Reviewed by Jennifer Wiss-Carline, Solicitor

Case Details

  • Year: 2025
  • Volume: 2025
  • Law report series: UKSC
  • Page number: 37

An NHS Foundation Trust sought VAT exemption for car parking services at its hospitals, arguing it acted as a public authority under a special legal regime. The Supreme Court held that external guidance combined with a general public law duty to follow it does not constitute a special legal regime for VAT purposes, and allowed HMRC's appeal.

Facts

Northumbria Healthcare NHS Foundation Trust operates 14 hospitals and several healthcare centres in north-east England. The Trust provided car parking services to visitors and others at its hospital sites. HMRC determined that VAT was chargeable on these car parking supplies. The Trust claimed exemption under Article 13(1) of the Principal VAT Directive (PVD) and section 41A of the Value Added Tax Act 1994, arguing it was a public authority acting as such and not subject to VAT as a taxable person.

The Trust relied on guidance issued by the Department of Health, including the ‘2015 Parking Principles’ and ‘Car Parking Best Practice’, which required NHS bodies to ensure car parking was accessible at reasonable cost, to offer concessions to certain groups, and to take account of local conditions. The Trust argued this guidance, combined with its public law duty to adhere to it, constituted a ‘special legal regime’ distinguishing it from private car park operators.

Issues

First Condition: Acting as a Public Authority

Whether the Trust’s car parking activity was carried out under a ‘special legal regime’ applicable to it as a public authority, as required by Article 13(1) PVD.

Second Condition: Significant Distortion of Competition

Whether treating the Trust as a non-taxable person would lead to significant distortions of competition with private car park operators.

Judgment

Special Legal Regime

The Supreme Court, in a joint judgment by Lord Hodge and Lady Simler (with whom Lord Hamblen, Lord Burrows and Lord Richards agreed), held that the Court of Appeal was wrong to identify a special legal regime based solely on external guidance combined with the general public law obligation to follow it.

“In our judgment and for the reasons set out below, the Court of Appeal was wrong to hold that in principle, external guidance, combined with the general public law obligation to adhere to it in the absence of good reason can amount to a condition of national law for identifying a special legal regime for the purposes of article 13(1) of the PVD.”
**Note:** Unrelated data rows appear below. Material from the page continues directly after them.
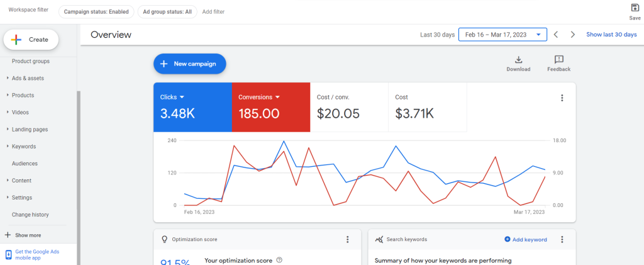644x265 pixels.
Task: Go to previous date range arrow
Action: (556, 35)
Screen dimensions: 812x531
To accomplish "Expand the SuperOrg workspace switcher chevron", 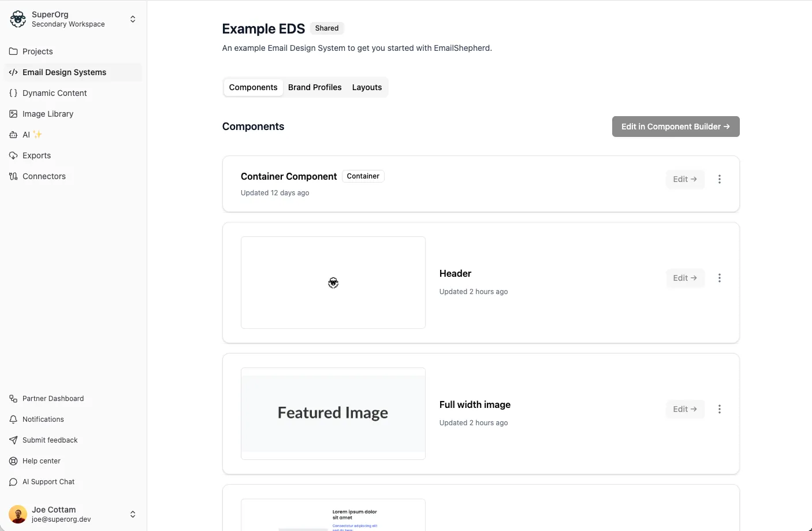I will pyautogui.click(x=133, y=19).
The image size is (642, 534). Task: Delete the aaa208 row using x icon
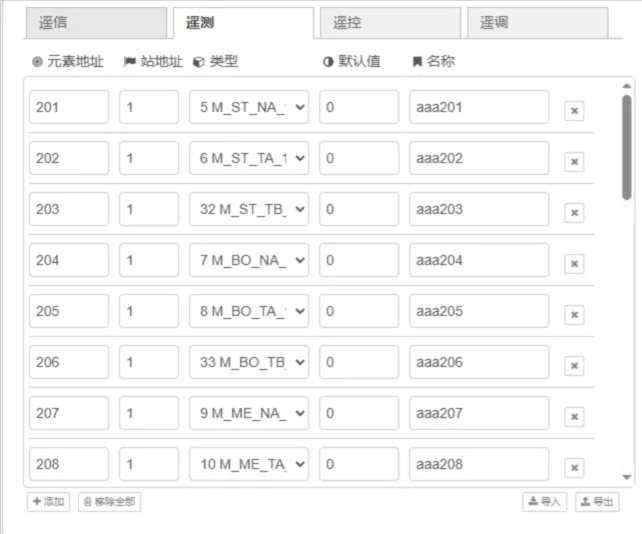[x=574, y=467]
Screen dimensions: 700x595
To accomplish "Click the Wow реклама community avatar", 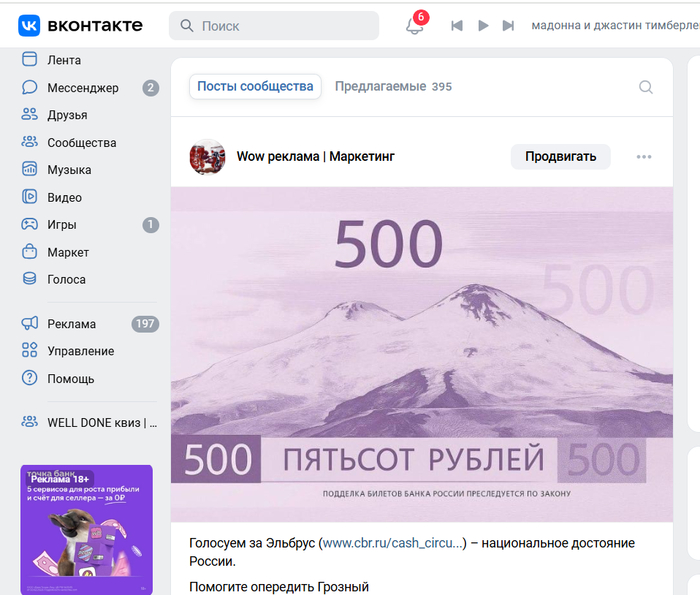I will click(x=207, y=157).
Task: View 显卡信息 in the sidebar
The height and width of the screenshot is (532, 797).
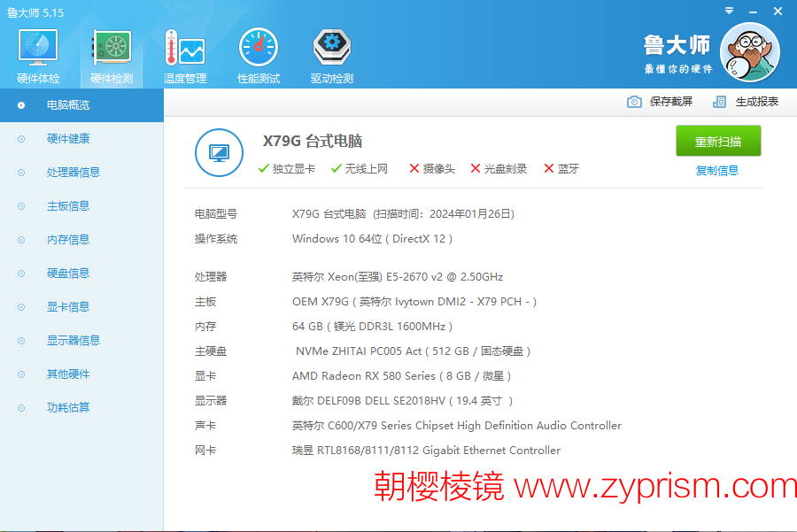Action: point(68,307)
The Court emphasised that guidance does not impose legal obligations but merely provides a framework within which a public body should ordinarily act:

“Guidance (even when externally imposed) does not impose any legal obligations. It provides a framework within which a public body should ordinarily act. That is insufficient. The flexibility which is a feature of guidance militates against guidance constituting a special legal regime in the VAT context.”

The Court further held that there was no principled basis for distinguishing between internal and external guidance, and that allowing guidance to determine VAT status would undermine legal certainty:

“The consequence of the Court of Appeal judgment in this case is that a public body (or its non-legislative overseer) could write its VAT treatment simply by producing guidance to govern or materially affect the way in which the relevant activity is carried out. Such an outcome is contrary to legal certainty and amounts to a taxpayer, not the legislature, writing its own tax treatment.”

Distortion of Competition

Although strictly unnecessary given the finding on the first condition, the Court also addressed the second condition. The Court held that the FTT had been entitled to find that treating the Trust as non-taxable would lead to significant distortions of competition. The Court rejected the Court of Appeal’s reasoning that retention of income by the Trust could not have a distortive effect:

“The ability of the public body to make a greater profit from the relevant activity by comparison with the competing private operator, as a result of differential fiscal treatment, will also as a matter of fact produce a distortion of competition.”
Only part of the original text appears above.